BRIEF ::
Return every entry exactly as written, with the pictures removed.

Segment Start: GIVEN ENTRIES

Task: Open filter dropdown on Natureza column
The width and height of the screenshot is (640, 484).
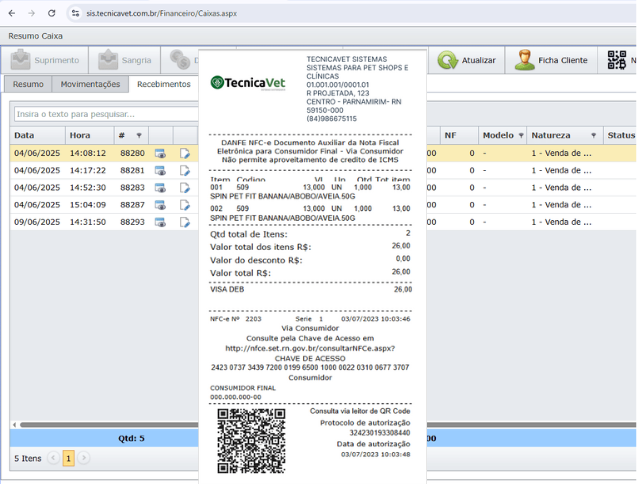Action: (x=593, y=136)
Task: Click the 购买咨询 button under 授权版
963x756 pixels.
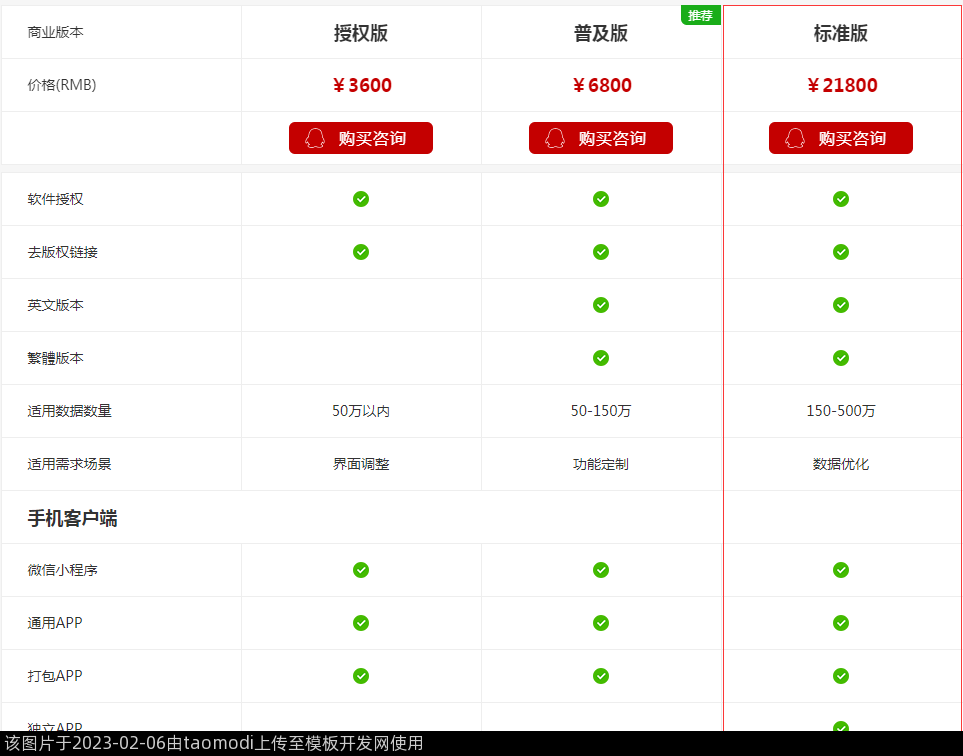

Segment End: GIVEN ENTRIES

RESULT BELOW ::
Task: Open filter dropdown on Natureza column
The width and height of the screenshot is (640, 484).
Action: (x=593, y=136)
Task: Click the 购买咨询 button under 授权版
963x756 pixels.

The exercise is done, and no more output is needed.